The rise and fall of execution

The rise and fall of execution

To tie-in to a new exhibition at the Museum of London at Docklands, Nell Darby investigates our dark history

Dr Nell Darby, Writer who specialises in social and crime history

Dr Nell Darby

Writer who specialises in social and crime history


The death penalty has long been a part of our history. Between the 15th and 18th centuries, women were prosecuted for witchcraft and subsequently executed. In October 1660, after Charles II had returned to the throne, he exacted revenge on some of those who had sought the death of his father, Charles I, by executing them for high treason. Four individuals were hanged, drawn and quartered at Charing Cross, in front of a crowd that included diarist Samuel Pepys, who had gone out for that specific purpose. Pepys had previously seen Charles I beheaded, and saw his attendance at the latter event as his ‘chance…to see the first blood shed in revenge for the blood of the King’.

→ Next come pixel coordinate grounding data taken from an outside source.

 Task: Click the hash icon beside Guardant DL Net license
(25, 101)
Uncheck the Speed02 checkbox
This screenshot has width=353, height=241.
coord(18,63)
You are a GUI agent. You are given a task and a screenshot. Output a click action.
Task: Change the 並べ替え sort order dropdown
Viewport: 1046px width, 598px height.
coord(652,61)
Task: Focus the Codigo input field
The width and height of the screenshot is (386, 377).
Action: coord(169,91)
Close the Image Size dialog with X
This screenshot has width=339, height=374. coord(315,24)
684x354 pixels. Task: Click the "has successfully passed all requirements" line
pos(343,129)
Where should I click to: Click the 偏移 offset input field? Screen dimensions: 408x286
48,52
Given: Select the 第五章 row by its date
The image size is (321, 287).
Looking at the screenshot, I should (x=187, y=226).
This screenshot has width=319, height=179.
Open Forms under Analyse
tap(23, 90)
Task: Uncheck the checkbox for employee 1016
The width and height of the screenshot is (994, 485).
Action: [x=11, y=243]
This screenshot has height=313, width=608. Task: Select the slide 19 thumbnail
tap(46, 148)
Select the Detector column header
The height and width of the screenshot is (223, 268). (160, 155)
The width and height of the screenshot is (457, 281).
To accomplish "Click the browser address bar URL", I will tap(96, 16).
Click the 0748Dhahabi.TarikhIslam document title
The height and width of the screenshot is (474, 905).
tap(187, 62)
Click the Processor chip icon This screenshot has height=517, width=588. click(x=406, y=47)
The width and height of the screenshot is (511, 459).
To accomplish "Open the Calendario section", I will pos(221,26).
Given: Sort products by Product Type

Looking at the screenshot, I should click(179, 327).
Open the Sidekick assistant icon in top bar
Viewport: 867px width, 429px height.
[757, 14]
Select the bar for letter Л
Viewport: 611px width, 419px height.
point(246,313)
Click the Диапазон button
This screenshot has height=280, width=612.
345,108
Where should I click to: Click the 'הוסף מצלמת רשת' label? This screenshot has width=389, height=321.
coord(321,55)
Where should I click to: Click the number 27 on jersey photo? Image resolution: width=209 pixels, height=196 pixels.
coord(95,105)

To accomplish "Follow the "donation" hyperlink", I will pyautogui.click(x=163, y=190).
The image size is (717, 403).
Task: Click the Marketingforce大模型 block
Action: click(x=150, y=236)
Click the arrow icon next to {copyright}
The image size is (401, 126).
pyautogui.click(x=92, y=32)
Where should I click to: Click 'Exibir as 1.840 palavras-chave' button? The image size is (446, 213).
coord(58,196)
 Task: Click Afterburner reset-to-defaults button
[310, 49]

Lord Ferrers, the last peer to be hanged
Lord Ferrers, the last peer to be hanged, was executed at Tyburn in 1760 for killing his steward

Varying methods
Executions could differ in terms of the methods used – with some being forms of torture rather than quick deaths. The breaking wheel was used, primarily in medieval times, as a method of public execution, working by breaking a criminal’s bones. One man, Robert Weir, is said to have been killed by this means in Edinburgh at the start of the 17th century. Women who had killed their husbands could be convicted of petty treason, a crime that was punishable by being burned on a stake. Better known is the execution method used on Anne Boleyn, among others – she was supposed to be beheaded with an axe, but Henry VIII was said to have shown her ‘mercy’ by agreeing to her request to be killed with a sword. However, hanging has been the primary form of capital punishment in Britain since Anglo-Saxon times.

Tyburn gallowsTyburn tree
Left: A late 17th depiction of the Tyburn gallows, which was situated where Marble Arch is today. The condemned would be taken there by cart from Newgate Prison – a three mile journey witnessed by crowds of onlookers. Right: The Tyburn tree – where many of London’s condemned were hanged – depicted in John Rocque’s 1746 map of London

Public executions could take place for a variety of offences – such as high treason, in the case of the Regicides of the 17th century. Those were high profile cases, however, and more often than not, hangings involved ordinary men and women who had committed various crimes for different reasons, but who all found themselves facing death as a result. This does not mean, however, that all those sentenced to death did actually die. Some might benefit from pardons, and not all those accused of a crime punishable by death received that punishment, thanks to partial verdicts (being convicted of a lesser offence, such as manslaughter instead of murder, for example).

Surprising survivals
There were more unusual cases, though, of individuals who faced the hangman and survived. In September 1724, Margaret Dickson achieved infamy when she ‘outwitted’ her executioner, John Dalgleish, at Edinburgh’s Grassmarket. She had been convicted of killing her illegitimate child, although she consistently denied this. She was hanged, but after her body had been carried away by friends, they discovered that she was, in fact, still alive. A month later, she came to Edinburgh from Musselburgh, and found that there was a crowd waiting for her. A local paper reported that such was people’s curiosity to see this woman who had escaped the noose, that the woman herself – now known as ‘Half Hangit Margaret’ – was in danger of being trodden on or even killed by their excited milling. Luckily for Margaret, one of her relatives was the tollbooth keeper, and he got her into his house and managed to smuggle her back out of town by his back door. She was said to live many more years of life back in Musselburgh, where dark tourists would visit her and pay her to tell them her story.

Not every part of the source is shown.